Saved data entries
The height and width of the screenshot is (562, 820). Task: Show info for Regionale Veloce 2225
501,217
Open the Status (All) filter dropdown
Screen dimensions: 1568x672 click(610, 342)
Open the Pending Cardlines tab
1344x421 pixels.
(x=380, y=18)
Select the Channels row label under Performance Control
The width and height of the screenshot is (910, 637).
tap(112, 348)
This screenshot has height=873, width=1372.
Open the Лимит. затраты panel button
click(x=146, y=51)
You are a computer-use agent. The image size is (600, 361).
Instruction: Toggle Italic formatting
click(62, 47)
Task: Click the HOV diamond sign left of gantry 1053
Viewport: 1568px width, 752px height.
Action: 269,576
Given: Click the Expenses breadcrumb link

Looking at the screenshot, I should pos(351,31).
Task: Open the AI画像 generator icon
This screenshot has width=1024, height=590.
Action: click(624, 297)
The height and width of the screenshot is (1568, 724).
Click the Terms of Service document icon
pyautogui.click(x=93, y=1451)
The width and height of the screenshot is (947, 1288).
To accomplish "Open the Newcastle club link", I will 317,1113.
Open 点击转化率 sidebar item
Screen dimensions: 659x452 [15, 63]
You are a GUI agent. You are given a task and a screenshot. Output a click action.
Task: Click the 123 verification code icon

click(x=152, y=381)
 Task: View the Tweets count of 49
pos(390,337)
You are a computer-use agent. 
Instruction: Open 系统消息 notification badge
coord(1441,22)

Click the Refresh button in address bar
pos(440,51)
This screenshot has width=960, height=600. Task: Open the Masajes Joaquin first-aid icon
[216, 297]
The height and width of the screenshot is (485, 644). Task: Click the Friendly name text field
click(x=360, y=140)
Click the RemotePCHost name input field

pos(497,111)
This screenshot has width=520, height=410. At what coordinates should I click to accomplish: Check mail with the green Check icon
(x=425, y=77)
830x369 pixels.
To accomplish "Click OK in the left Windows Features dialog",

*AIM OF THE TASK*: Using the entries, return every line where the word "agent" can be found.

*ANSWER BOX*:
You are a computer-use agent. The image size is (600, 361).
You are a GUI agent. You are given a task and a screenshot. Output a click action.
You are a computer-use agent. 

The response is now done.